Don't include a headshot. Do not do it.
No matter how you look, even if your dress shirt was never crisper than the day of that photo, do not include a photo with any resume package. Men and women should be discouraging almost any hiring decision based on looks, other than acting or modeling gigs. But women, in particular, have a lot to lose, and it's the attractive ones in the most danger. As The Economist noted, Israeli researchers sent applications from made-up people to around 2,500 vacancies, with and without head shots. What happened? "...An attractive woman would need to send out 11 CVs on average before getting an interview; an equally qualified plain one just seven." Jealousy, stereotypes, assumptions--all things you don't want to place above your experience and neat summary section. Speaking of which...

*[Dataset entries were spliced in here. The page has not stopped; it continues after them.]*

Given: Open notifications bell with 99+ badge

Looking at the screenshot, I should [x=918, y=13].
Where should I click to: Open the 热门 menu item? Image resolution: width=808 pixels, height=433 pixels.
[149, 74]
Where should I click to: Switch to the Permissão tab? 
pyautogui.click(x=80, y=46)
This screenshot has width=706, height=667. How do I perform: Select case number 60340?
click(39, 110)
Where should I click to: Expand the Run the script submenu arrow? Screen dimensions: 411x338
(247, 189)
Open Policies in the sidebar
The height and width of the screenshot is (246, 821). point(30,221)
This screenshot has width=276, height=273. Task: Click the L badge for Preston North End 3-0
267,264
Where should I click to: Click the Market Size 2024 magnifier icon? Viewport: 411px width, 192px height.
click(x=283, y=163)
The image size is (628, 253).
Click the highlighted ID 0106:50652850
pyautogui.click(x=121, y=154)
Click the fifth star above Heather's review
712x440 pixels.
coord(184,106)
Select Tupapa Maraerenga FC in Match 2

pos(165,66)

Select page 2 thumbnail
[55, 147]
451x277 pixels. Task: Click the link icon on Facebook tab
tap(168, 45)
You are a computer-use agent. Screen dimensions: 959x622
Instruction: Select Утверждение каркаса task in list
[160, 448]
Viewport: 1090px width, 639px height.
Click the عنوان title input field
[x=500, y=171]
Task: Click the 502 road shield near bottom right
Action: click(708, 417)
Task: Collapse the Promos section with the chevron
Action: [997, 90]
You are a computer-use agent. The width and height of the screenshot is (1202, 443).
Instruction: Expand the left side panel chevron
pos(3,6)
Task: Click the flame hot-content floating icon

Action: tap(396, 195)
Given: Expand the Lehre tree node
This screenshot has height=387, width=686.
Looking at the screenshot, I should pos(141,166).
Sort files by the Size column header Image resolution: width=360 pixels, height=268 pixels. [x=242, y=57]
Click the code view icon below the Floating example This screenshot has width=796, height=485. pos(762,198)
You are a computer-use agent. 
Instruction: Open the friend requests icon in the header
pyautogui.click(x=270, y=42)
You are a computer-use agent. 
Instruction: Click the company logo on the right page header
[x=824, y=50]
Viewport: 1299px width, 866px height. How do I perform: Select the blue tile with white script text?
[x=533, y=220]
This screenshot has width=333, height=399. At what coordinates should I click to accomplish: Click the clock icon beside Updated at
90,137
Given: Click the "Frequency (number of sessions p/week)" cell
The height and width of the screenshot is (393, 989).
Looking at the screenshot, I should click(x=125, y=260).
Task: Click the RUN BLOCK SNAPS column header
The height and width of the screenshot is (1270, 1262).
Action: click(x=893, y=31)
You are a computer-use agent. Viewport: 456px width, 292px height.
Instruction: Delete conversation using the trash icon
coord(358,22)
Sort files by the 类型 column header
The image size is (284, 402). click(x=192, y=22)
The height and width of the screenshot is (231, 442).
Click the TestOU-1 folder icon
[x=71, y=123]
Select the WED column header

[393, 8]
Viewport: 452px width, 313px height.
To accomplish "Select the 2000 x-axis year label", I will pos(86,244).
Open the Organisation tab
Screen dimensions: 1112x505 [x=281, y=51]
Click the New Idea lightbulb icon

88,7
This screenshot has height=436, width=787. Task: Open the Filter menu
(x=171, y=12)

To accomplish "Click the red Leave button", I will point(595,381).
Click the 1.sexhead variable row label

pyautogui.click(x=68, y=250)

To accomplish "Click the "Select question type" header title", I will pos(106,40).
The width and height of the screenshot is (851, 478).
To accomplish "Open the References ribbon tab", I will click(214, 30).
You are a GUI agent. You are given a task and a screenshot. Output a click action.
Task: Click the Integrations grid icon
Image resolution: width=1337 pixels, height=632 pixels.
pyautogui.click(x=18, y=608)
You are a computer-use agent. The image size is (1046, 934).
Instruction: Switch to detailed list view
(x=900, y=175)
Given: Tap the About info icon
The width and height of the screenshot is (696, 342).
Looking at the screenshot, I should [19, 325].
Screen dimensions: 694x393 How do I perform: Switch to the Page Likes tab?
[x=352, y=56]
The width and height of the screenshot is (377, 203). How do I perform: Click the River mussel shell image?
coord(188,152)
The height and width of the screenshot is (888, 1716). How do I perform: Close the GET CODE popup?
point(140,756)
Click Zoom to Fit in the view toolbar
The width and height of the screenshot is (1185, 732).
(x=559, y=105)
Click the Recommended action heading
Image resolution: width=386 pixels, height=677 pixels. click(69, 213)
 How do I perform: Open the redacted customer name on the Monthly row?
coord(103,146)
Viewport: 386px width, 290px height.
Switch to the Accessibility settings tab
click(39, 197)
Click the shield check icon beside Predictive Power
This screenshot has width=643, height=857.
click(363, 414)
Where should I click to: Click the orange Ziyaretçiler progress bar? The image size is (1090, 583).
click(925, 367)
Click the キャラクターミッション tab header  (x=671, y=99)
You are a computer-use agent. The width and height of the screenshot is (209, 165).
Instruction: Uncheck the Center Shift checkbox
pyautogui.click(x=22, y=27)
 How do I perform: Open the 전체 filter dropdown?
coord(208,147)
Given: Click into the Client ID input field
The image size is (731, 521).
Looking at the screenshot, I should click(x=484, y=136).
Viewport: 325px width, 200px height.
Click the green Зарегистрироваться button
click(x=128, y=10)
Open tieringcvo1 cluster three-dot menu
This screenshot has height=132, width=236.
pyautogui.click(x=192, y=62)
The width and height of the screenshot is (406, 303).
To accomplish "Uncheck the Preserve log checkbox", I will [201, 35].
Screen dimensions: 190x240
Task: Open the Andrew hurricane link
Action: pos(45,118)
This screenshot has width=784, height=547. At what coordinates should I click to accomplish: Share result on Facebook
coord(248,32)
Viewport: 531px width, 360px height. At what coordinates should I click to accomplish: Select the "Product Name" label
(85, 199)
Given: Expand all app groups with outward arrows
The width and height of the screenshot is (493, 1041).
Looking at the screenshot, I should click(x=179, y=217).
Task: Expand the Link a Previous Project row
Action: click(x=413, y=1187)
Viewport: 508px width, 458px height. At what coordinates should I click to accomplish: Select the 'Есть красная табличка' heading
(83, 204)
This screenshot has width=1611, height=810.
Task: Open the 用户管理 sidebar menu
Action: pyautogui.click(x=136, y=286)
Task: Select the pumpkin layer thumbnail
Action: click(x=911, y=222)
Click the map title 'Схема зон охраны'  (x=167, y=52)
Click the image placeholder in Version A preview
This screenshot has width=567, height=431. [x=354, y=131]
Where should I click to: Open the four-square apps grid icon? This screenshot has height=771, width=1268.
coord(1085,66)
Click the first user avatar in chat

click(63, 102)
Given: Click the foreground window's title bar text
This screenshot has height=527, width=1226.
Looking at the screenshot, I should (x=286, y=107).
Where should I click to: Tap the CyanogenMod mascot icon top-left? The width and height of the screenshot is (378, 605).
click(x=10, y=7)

Typefaces, weights, and other font choices
Getting consensus on what makes for good lettering on any document is tough. But a few tips came out of a survey of resume consultants and hiring executives. Career consultant Steve Langerud suggested sticking to one style ("Like Calibri. It reads well on-screen"), one size ("Less options mean fewer mistakes"), and using bold or weighted text only for truly important items, like relevant former titles. Kelly Donovan, the certified professional resume writer, doesn't love Calibri, but definitely recommends finding fonts that aren't Arial, Times New Roman, or Cambria. You should still stick with fonts found in Word (just because you don't write in Word doesn't mean it won't be read there). Consider "small caps" instead of all-caps headers, Donovan suggests, and consider bullet types other than ubiquitous round dots for your (short) lists. Overall, you want a look that is, as resume writer Alexander Fowler put it, "on the outskirts of conformity," and "just different enough to capture attention without being off-putting."